Building and Training

• The classifier used scaled predictors, dropout for regularization, and a sigmoid output for binary classification
• model.summary() lists layers in data-flow order; None is the flexible batch dimension and dropout layers have zero parameters
• Compiling, fitting, and evaluating a functional model use the exact same calls as a Sequential model

Branching

• A single inputs tensor can feed two or more parallel Dense branches
• Concatenate stacks branches side by side (widths add); Add sums them element-wise (widths must match)
• The Connected to column in the summary reveals the graph’s true wiring

Why This Matters#

The functional API is the gateway from textbook networks to the architectures used in practice. Real models rarely stay on a single straight line: recommendation systems fuse user and item towers, multimodal models combine text and images, and the residual connections inside nearly every modern deep network are branches that split and rejoin. Each of those is a graph, and the functional API is how you write graphs in Keras.

Just as important, you saw that switching APIs does not change the rest of the workflow.

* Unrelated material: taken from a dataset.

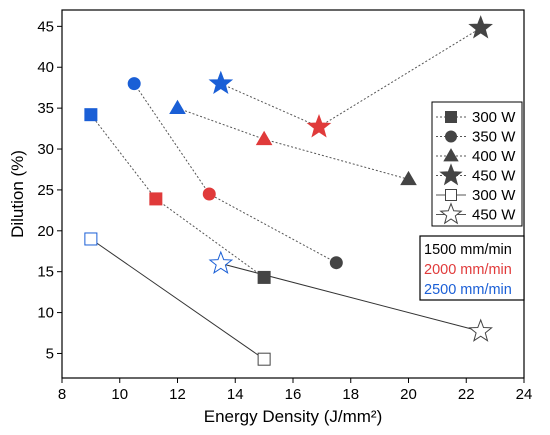  I want to click on y-tick-label: 15, so click(46, 272).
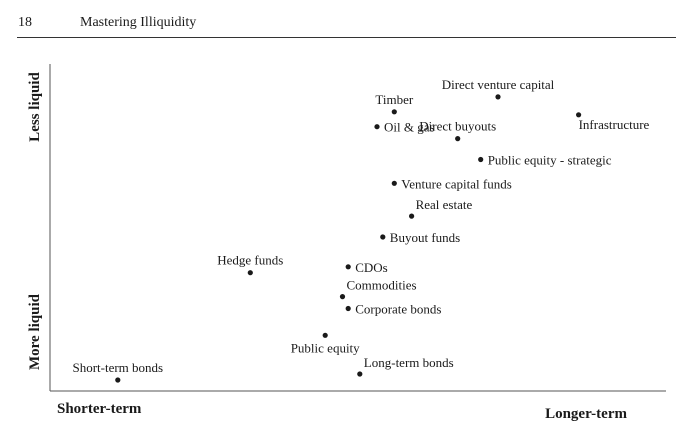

The data preparation, the compile step, the training loop, and the evaluation are identical whether the model is Sequential or functional. Learn the wiring once and the only thing that changes between a simple chain and a complex branching network is the few lines that describe the graph itself.

Next Steps#

You can now build any Keras model, straight chain or branching graph. In the next lesson you will put the full TensorFlow workflow to work end to end in a guided project on this same IPO problem.

Keep Building Your Skills#

You have unlocked the most flexible way to design neural networks in Keras. The next time you sketch a model and the arrows refuse to form a straight line, you will know exactly which API to reach for. Keep the habit of starting simple with Sequential and graduating to the functional API only when the graph demands it. That instinct, matching the tool to the shape of the problem, is what separates someone who follows tutorials from someone who designs models of their own.